Aim
Write out the data from the line with "You are a computer-use agent." up to and including the line with "Action: click(412, 372)", swapping "selector" for "dropdown" and keeping everything else the same.

═════ Material supplied ═════

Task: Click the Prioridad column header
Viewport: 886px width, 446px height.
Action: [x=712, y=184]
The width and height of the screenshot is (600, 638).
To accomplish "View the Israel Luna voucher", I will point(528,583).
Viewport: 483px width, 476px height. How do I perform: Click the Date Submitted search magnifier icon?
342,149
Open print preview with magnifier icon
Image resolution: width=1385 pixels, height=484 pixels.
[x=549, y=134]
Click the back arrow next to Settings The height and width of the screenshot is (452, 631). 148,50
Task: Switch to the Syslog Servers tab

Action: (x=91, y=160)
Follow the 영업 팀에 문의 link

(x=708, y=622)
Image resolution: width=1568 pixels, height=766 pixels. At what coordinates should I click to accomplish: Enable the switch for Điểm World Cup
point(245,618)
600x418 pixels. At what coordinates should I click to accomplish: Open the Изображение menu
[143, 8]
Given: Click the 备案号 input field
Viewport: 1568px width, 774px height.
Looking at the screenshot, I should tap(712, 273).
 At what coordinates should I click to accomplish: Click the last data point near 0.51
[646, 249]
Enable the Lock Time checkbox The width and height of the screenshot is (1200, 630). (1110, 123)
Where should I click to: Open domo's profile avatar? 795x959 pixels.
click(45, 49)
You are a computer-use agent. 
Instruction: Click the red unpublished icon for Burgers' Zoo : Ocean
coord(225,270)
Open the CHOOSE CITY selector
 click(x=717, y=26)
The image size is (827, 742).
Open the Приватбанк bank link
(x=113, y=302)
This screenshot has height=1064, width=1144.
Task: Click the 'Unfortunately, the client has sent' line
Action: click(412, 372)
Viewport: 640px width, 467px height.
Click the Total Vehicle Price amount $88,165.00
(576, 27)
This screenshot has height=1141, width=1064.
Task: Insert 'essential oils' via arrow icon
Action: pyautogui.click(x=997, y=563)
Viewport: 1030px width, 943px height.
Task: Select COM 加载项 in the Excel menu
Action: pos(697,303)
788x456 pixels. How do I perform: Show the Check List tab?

═════

Response to the task
You are a computer-use agent. 
Instruction: Click the red unpublished icon for Burgers' Zoo : Ocean
coord(225,270)
Open the CHOOSE CITY dropdown
 click(x=717, y=26)
The image size is (827, 742).
Open the Приватбанк bank link
(x=113, y=302)
This screenshot has height=1064, width=1144.
Task: Click the 'Unfortunately, the client has sent' line
Action: click(412, 372)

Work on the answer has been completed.